DNA pulldown assays were performed similar to as described in ref. 77, with the following modifications. 5′-biotinylated probes used corresponded to a region of the promoter of the human CD274 gene, which includes FOXA1 and ISRE motifs. The following 5′ biotinylated DNA probes were used in this study. Wild-type CD274 (forward 5′-ACTGACATGTTTCACTTTCTGTTTCATTTC; reverse 5′-GAAATGAAACAGAAAGTGAAACATGTCAGT), Mutant (forward 5′-ACTGACACGTCGCACCGACCGTCGCACGAC; reverse 5′-GTCGTGCGACGGTCGGTGCGACGTGTCAGT), scrambled (forward 5′-CGAGCGATCGAGCGATCGAGCGATCGAGCG; reverse 5′-CGCTCGATCGCTCGATCGCTCGATCGCTCG). DNA probes were annealed in annealing buffer (10 mM Tris (pH8.0), 50 mM NaCl, 1 mM EDTA (pH8.0)) at 95 C for 5 min, and then cooled to room temperature. Annealed probes were then added to streptavidin-coated beads (Thermo Fisher Scientific). Probe-conjugated beads were incubated in blocking buffer (20 mM Tris (pH8.0), 15% glycerol, 0.05% NP40) containing 50 mg of sonicated salmon sperm DNA. Beads were washed 3 times with 200 ml of blocking buffer (no salmon sperm DNA) and incubated at 4 C overnight with nuclear lysates. Nuclear lysates of UM-UC1 cells, UM-UC1 cells after 18 h treatment with IFNγ (100 ng/ml) (R&D systems) or vehicle control (distilled water), or FOXA1 KO UM-UC1 cells were prepared using NE-PER Nuclear and Cytoplasmic Extraction Reagents (Thermo Fisher Scientific). After incubation, beads were washed 3 times with 200 μl of blocking buffer without salmon sperm DNA. After washing, bound proteins were eluted with 50 μl of elution buffer (1xNuPAGE LDS sample buffer, 10% mercaptoethanol).

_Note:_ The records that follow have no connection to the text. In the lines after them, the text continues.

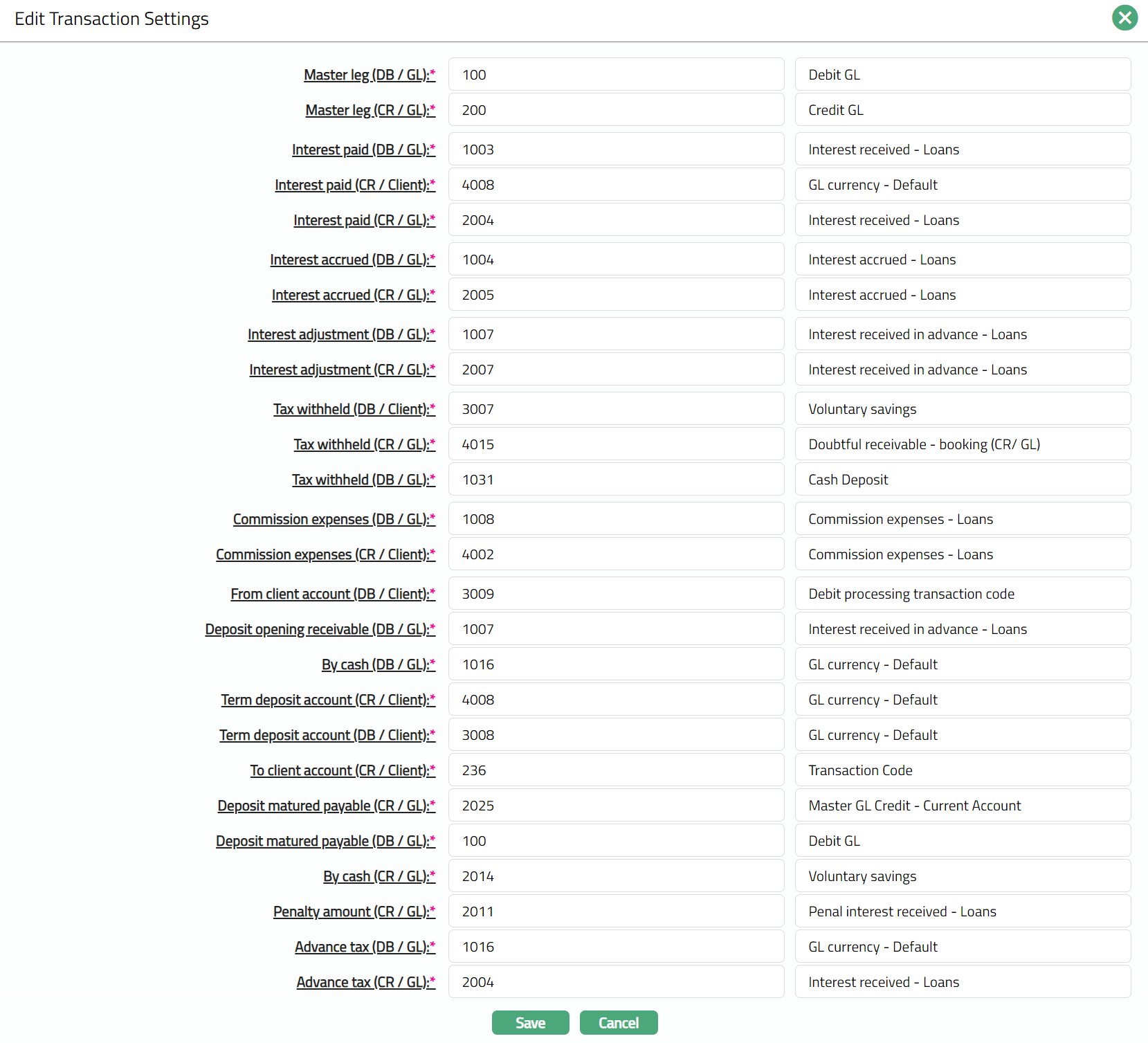This screenshot has height=1043, width=1148.
Task: Select the Debit processing transaction code description field
Action: pos(962,594)
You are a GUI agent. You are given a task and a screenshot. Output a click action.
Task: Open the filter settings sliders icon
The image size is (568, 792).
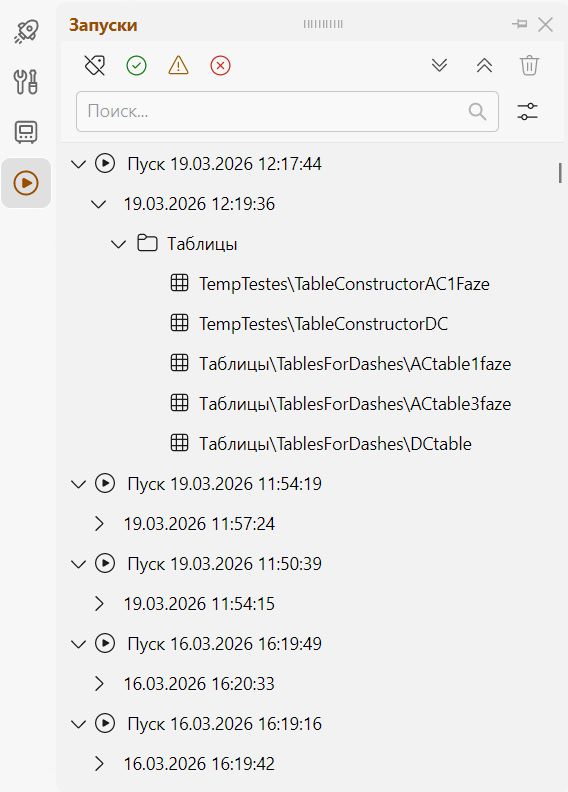pyautogui.click(x=528, y=112)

Samples were run on 4–12% NuPAGE gel (Thermofisher Fisher Scientific) and were immunoblotted using primary antibodies for FOXA1 (1:500, ab23738, Abcam) and IRF1 (D5E4) (1:1000, #8478, Cell signaling).

Statistics and reproducibility

Cell line experiments were performed in triplicate at least two times. No statistical method was used to predetermine sample size. No data were excluded from the analyses. The experiments were not randomized. The Investigators were not blinded to allocation during experiments and outcome assessment.

Reporting summary

Further information on research design is available in the Nature Research Reporting Summary linked to this article.